就从Lenet说起,可以看下caffe中lenet的配置文件(点我),可以试着理解每一层的大小,和各种参数。由两个卷积层,两个池化层,以及两个全连接层组成。 卷积都是5*5的模板,stride=1,池化都是MAX。下图是一个类似的结构,可以帮助理解层次结构(和caffe不完全一致,不过基本上差不多)

这里写图片描述

Alexnet

2012年,Imagenet比赛冠军的model——Alexnet [2](以第一作者alex命名)。caffe的model文件在这里。说实话,这个model的意义比后面那些model都大很多,首先它证明了CNN在复杂模型下的有效性,然后GPU实现使得训练在可接受的时间范围内得到结果,确实让CNN和GPU都大火了一把,顺便推动了有监督DL的发展。

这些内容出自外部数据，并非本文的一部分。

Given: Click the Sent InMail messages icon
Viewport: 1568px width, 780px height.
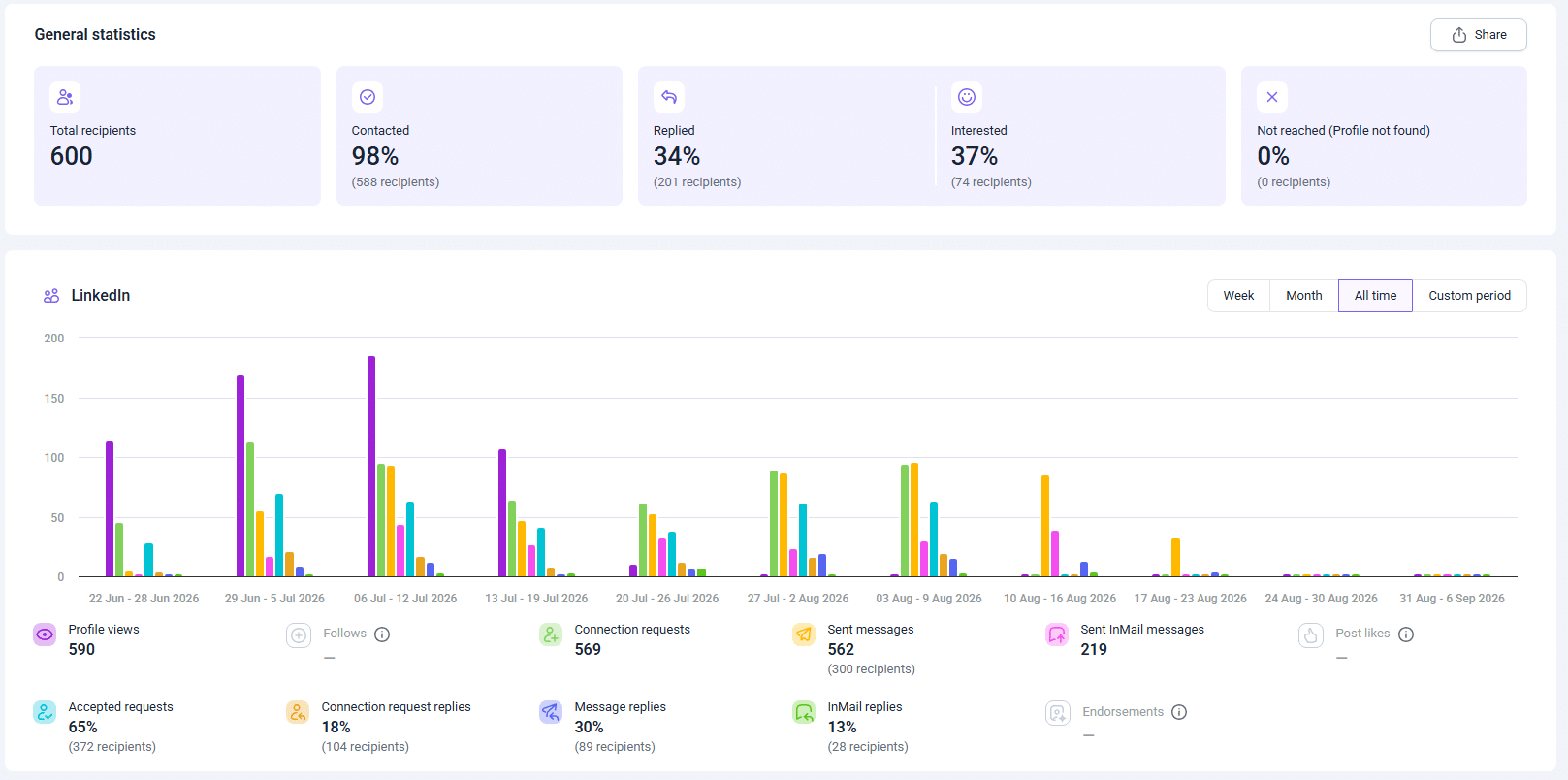Looking at the screenshot, I should tap(1057, 634).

模型结构见下图,别看只有寥寥八层(不算input层),但是它有60M以上的参数总量,事实上在参数量上比后面的网络都大。

这里写图片描述

这个图有点点特殊的地方是卷积部分都是画成上下两块,意思是说吧这一层计算出来的feature map分开,但是前一层用到的数据要看连接的虚线,如图中input层之后的第一层第二层之间的虚线是分开的,是说二层上面的128map是由一层上面的48map计算的,下面同理;而第三层前面的虚线是完全交叉的,就是说每一个192map都是由前面的128+128=256map同时计算得到的。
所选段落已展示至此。